Jakarta, Aktual.com — Gubernur DKI Jakarta Pramono Anung menilai kerja sama Bank Jakarta dengan Visa sebagai langkah strategis dalam mempersiapkan perusahaan menuju penawaran umum perdana saham atau initial public offering (IPO) yang ditargetkan pada 2027. Peluncuran kartu debit Visa Bank Jakarta disebut menjadi penanda penguatan tata kelola serta perluasan layanan perbankan daerah.

Hal tersebut disampaikan Pramono usai menghadiri acara Grand Launching Kartu Debit Visa Bank Jakarta di Lippo Mall Kemang, Jakarta, Senin (5/1/2025). Ia meminta jajaran manajemen Bank Jakarta mulai mematangkan seluruh persiapan agar rencana IPO dapat terealisasi sesuai target.

“Saya betul-betul berkeinginan Bank Jakarta mempersiapkan diri untuk bisa IPO. Dengan diawasi publik, bank ini akan menjadi semakin baik,” ujar Pramono.

Menurutnya, pencatatan saham di bursa akan mendorong pengelolaan perusahaan menjadi lebih terbuka, profesional, dan akuntabel. Ia menilai mekanisme pengawasan publik akan mengurangi ketergantungan pada figur atau jabatan tertentu dalam pengambilan keputusan strategis.

Dalam kesempatan tersebut, Pramono juga menyinggung peluncuran kartu debit Visa sebagai indikator kesiapan Bank Jakarta dalam memperluas layanan sekaligus meningkatkan kepercayaan nasabah. “Dengan bekerja sama dengan Visa, transaksi bisa dilakukan di mana saja. Ini menunjukkan pengelolaan bank semakin profesional,” katanya.

Sebagai bank milik Pemerintah Provinsi DKI Jakarta, Bank Jakarta diharapkan mampu memberikan kemudahan layanan serta manfaat nyata bagi masyarakat. Pramono menegaskan, profesionalisme yang dibangun harus berujung pada kinerja yang sehat dan berkelanjutan.

Menanggapi arahan tersebut, Direktur Utama Bank Jakarta Agus Haryoto Widodo menyampaikan bahwa perseroan telah memulai sejumlah langkah awal menuju IPO. “Kami saat ini sedang melakukan persiapan dan mudah-mudahan target IPO di awal 2027 bisa tercapai,” ujarnya.

Agus menjelaskan, perbaikan fundamental perusahaan menjadi fokus utama sebelum melantai di bursa.
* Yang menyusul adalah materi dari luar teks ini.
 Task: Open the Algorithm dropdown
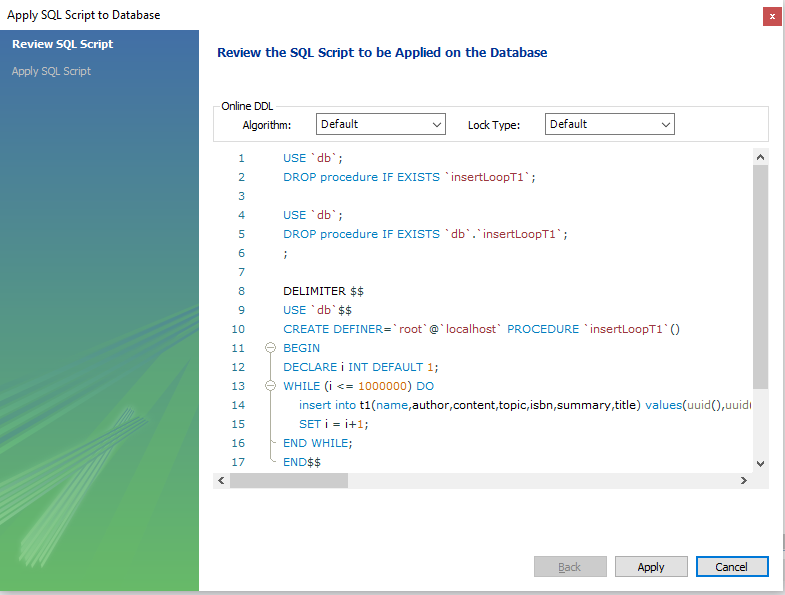tap(380, 124)
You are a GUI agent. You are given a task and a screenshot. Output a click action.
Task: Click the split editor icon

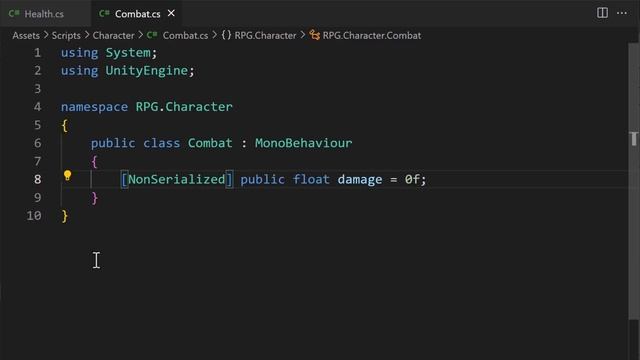602,13
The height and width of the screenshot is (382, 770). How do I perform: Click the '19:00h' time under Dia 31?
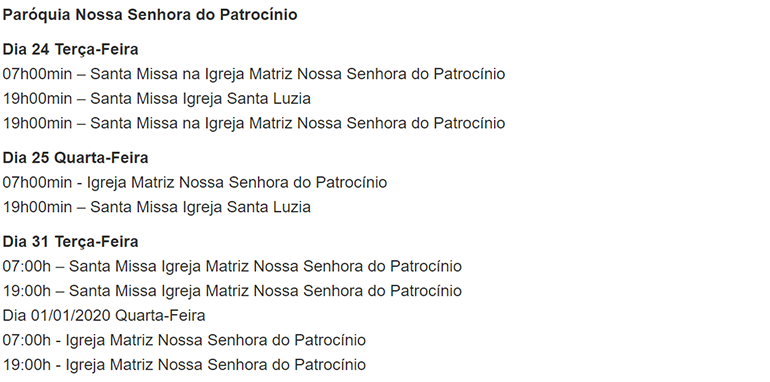click(x=27, y=291)
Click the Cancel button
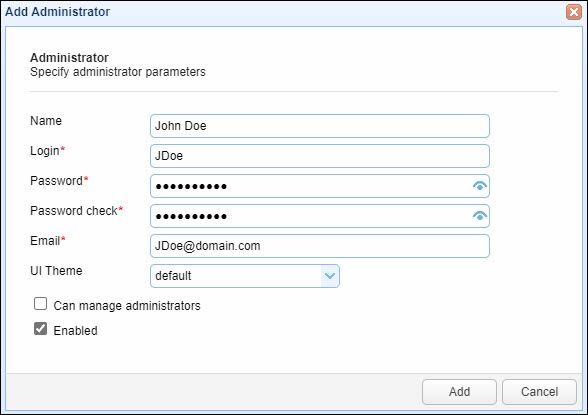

Selain itu, manajemen juga telah menunjuk sejumlah konsultan untuk memastikan seluruh proses IPO berjalan sesuai dengan ketentuan regulator.

Koordinasi dengan Otoritas Jasa Keuangan (OJK) dan Bank Indonesia (BI), lanjut Agus, terus dilakukan guna memperkuat tata kelola perusahaan. Ia menambahkan, kesiapan menuju IPO juga diarahkan agar Bank Jakarta semakin optimal dalam mendukung pembiayaan sektor produktif, khususnya usaha mikro, kecil, dan menengah (UMKM).